Every record below needs to be retyped exactly as it appears.

[Extracted records]
-- Opening Marker --

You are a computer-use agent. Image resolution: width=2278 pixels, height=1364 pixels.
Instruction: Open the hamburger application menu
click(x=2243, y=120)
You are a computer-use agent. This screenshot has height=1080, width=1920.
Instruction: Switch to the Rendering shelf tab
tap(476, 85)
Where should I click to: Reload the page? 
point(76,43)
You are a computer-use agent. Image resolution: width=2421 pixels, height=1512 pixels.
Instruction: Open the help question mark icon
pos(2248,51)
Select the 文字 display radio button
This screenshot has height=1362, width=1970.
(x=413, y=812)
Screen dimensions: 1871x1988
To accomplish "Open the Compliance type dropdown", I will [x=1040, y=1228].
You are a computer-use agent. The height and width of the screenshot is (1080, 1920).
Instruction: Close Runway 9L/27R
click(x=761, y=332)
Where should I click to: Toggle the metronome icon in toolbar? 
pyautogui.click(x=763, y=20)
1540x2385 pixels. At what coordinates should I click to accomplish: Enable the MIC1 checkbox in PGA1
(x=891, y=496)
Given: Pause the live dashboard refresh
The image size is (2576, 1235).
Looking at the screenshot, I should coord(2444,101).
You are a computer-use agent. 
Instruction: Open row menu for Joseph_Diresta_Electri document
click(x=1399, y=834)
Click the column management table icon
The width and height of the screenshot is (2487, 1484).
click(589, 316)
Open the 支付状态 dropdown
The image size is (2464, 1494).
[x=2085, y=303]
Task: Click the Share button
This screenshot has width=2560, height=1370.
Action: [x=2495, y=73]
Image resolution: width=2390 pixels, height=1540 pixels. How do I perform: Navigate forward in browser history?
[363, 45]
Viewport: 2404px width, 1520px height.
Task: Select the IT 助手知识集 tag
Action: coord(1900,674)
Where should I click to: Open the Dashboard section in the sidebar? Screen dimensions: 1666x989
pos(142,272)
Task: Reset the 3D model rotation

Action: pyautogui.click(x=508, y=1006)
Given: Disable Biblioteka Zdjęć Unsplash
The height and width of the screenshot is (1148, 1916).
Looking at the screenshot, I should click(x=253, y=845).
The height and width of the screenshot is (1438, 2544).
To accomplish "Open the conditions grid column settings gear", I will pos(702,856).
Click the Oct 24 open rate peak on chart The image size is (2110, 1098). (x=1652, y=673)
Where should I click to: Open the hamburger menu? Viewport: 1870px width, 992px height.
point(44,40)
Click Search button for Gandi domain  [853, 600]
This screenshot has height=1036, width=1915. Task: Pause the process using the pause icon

-- Closing Marker --

=== EXPECTED ANSWER ===
You are a computer-use agent. Image resolution: width=2278 pixels, height=1364 pixels.
Instruction: Open the hamburger application menu
click(x=2243, y=120)
You are a computer-use agent. This screenshot has height=1080, width=1920.
Instruction: Switch to the Rendering shelf tab
tap(476, 85)
Where should I click to: Reload the page? 
point(76,43)
You are a computer-use agent. Image resolution: width=2421 pixels, height=1512 pixels.
Instruction: Open the help question mark icon
pos(2248,51)
Select the 文字 display radio button
This screenshot has height=1362, width=1970.
(x=413, y=812)
Screen dimensions: 1871x1988
To accomplish "Open the Compliance type dropdown", I will [x=1040, y=1228].
You are a computer-use agent. The height and width of the screenshot is (1080, 1920).
Instruction: Close Runway 9L/27R
click(x=761, y=332)
Where should I click to: Toggle the metronome icon in toolbar? 
pyautogui.click(x=763, y=20)
1540x2385 pixels. At what coordinates should I click to accomplish: Enable the MIC1 checkbox in PGA1
(x=891, y=496)
Given: Pause the live dashboard refresh
The image size is (2576, 1235).
Looking at the screenshot, I should coord(2444,101).
You are a computer-use agent. 
Instruction: Open row menu for Joseph_Diresta_Electri document
click(x=1399, y=834)
Click the column management table icon
The width and height of the screenshot is (2487, 1484).
click(589, 316)
Open the 支付状态 dropdown
The image size is (2464, 1494).
[x=2085, y=303]
Task: Click the Share button
This screenshot has width=2560, height=1370.
Action: [x=2495, y=73]
Image resolution: width=2390 pixels, height=1540 pixels. How do I perform: Navigate forward in browser history?
[363, 45]
Viewport: 2404px width, 1520px height.
Task: Select the IT 助手知识集 tag
Action: coord(1900,674)
Where should I click to: Open the Dashboard section in the sidebar? Screen dimensions: 1666x989
pos(142,272)
Task: Reset the 3D model rotation

Action: pyautogui.click(x=508, y=1006)
Given: Disable Biblioteka Zdjęć Unsplash
The height and width of the screenshot is (1148, 1916).
Looking at the screenshot, I should click(x=253, y=845).
The height and width of the screenshot is (1438, 2544).
To accomplish "Open the conditions grid column settings gear", I will pos(702,856).
Click the Oct 24 open rate peak on chart The image size is (2110, 1098). (x=1652, y=673)
Where should I click to: Open the hamburger menu? Viewport: 1870px width, 992px height.
point(44,40)
Click Search button for Gandi domain  [853, 600]
This screenshot has height=1036, width=1915. Task: Pause the process using the pause icon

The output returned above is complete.